-- Records shown follows --
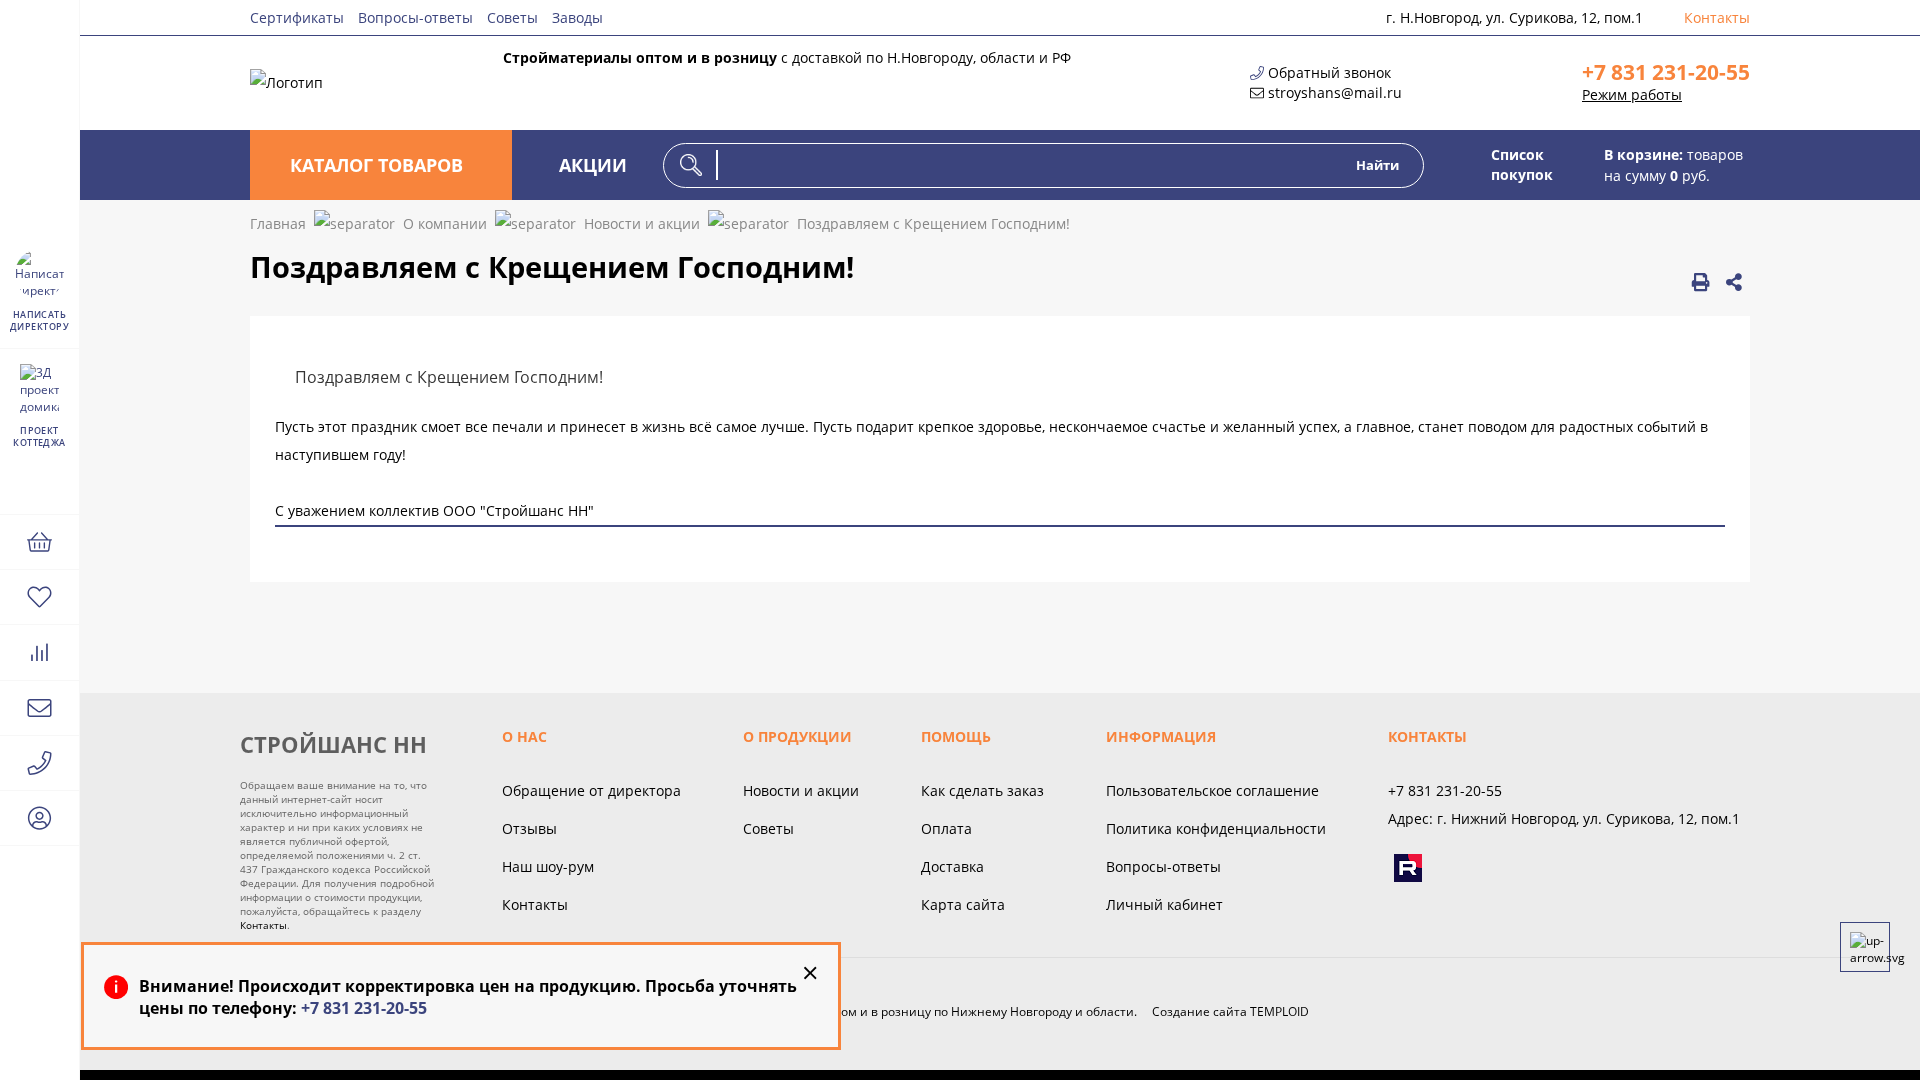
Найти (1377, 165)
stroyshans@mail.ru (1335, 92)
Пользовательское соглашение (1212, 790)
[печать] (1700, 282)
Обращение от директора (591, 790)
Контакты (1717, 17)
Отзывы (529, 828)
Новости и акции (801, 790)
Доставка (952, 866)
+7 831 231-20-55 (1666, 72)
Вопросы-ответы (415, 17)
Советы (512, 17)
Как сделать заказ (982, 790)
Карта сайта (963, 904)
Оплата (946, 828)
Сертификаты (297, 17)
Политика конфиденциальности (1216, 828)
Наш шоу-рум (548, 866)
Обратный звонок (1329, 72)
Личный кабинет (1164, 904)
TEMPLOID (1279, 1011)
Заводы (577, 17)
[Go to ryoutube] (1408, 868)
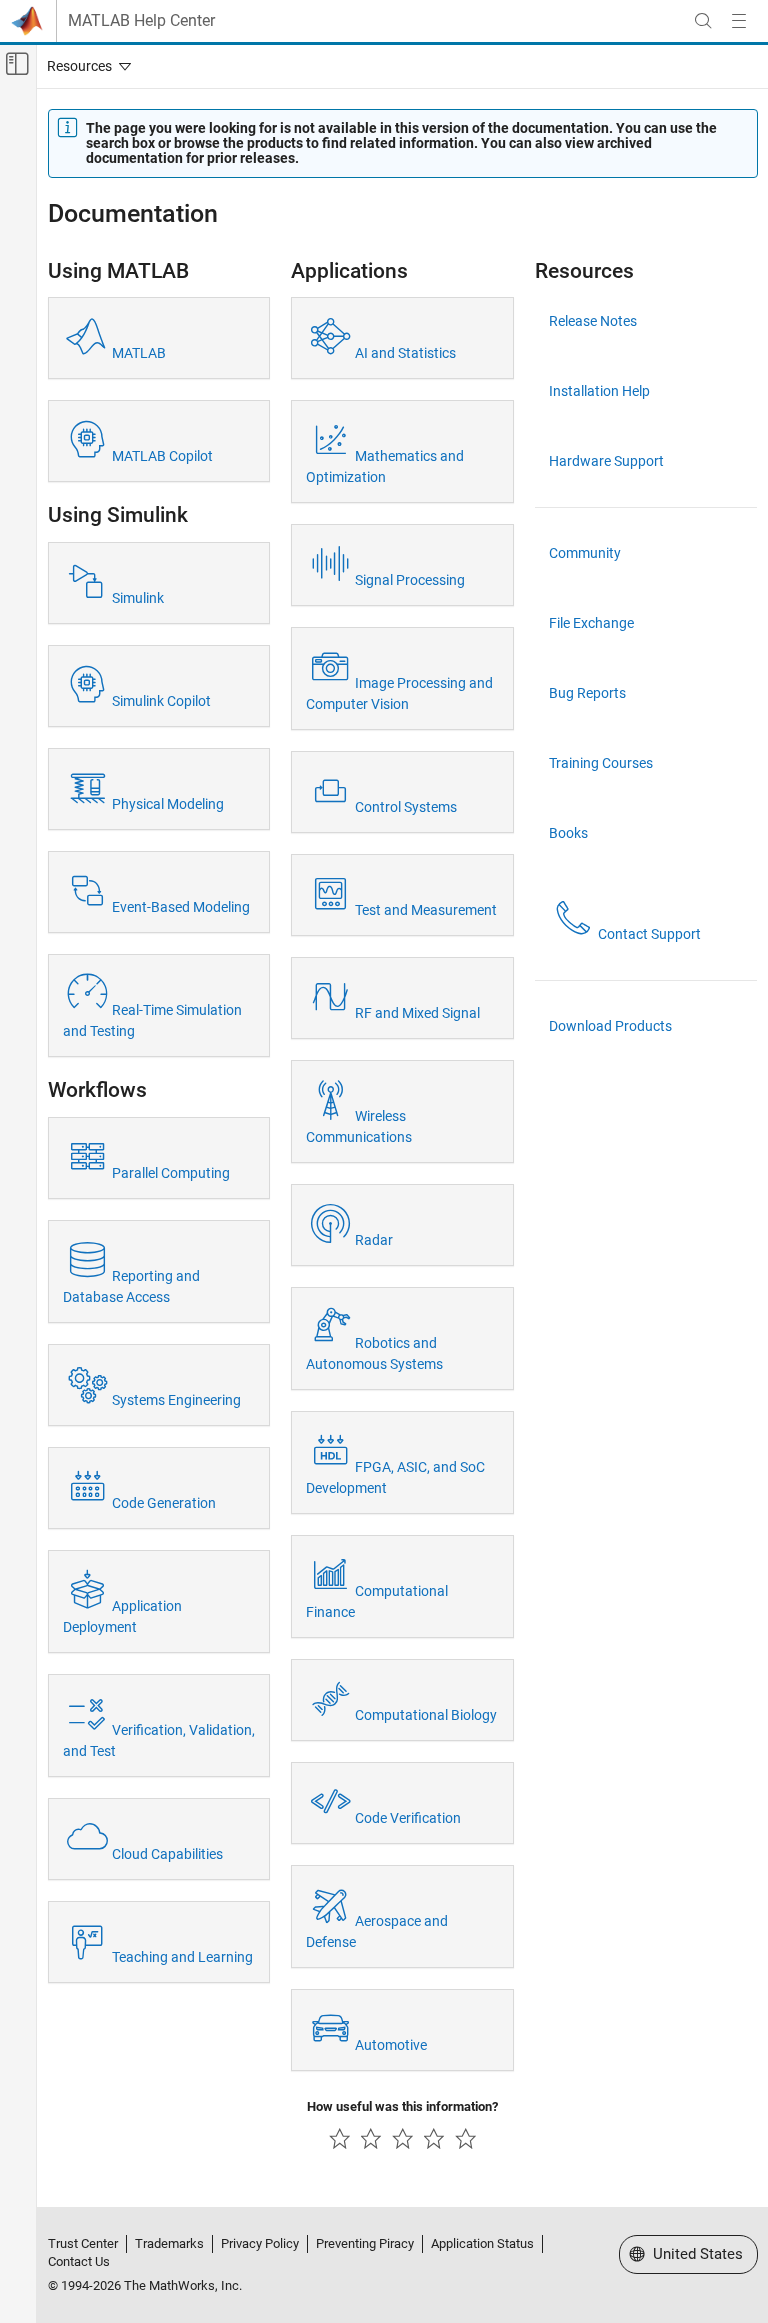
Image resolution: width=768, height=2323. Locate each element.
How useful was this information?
-- Records shown concluded --
* Required work:
The records above need retyping in full. Omit the pictures, and change nothing else.

* Response to this exercise:
Найти (1377, 165)
stroyshans@mail.ru (1335, 92)
Пользовательское соглашение (1212, 790)
[печать] (1700, 282)
Обращение от директора (591, 790)
Контакты (1717, 17)
Отзывы (529, 828)
Новости и акции (801, 790)
Доставка (952, 866)
+7 831 231-20-55 (1666, 72)
Вопросы-ответы (415, 17)
Советы (512, 17)
Как сделать заказ (982, 790)
Карта сайта (963, 904)
Оплата (946, 828)
Сертификаты (297, 17)
Политика конфиденциальности (1216, 828)
Наш шоу-рум (548, 866)
Обратный звонок (1329, 72)
Личный кабинет (1164, 904)
TEMPLOID (1279, 1011)
Заводы (577, 17)
[Go to ryoutube] (1408, 868)
Image resolution: width=768, height=2323. Locate each element.
How useful was this information?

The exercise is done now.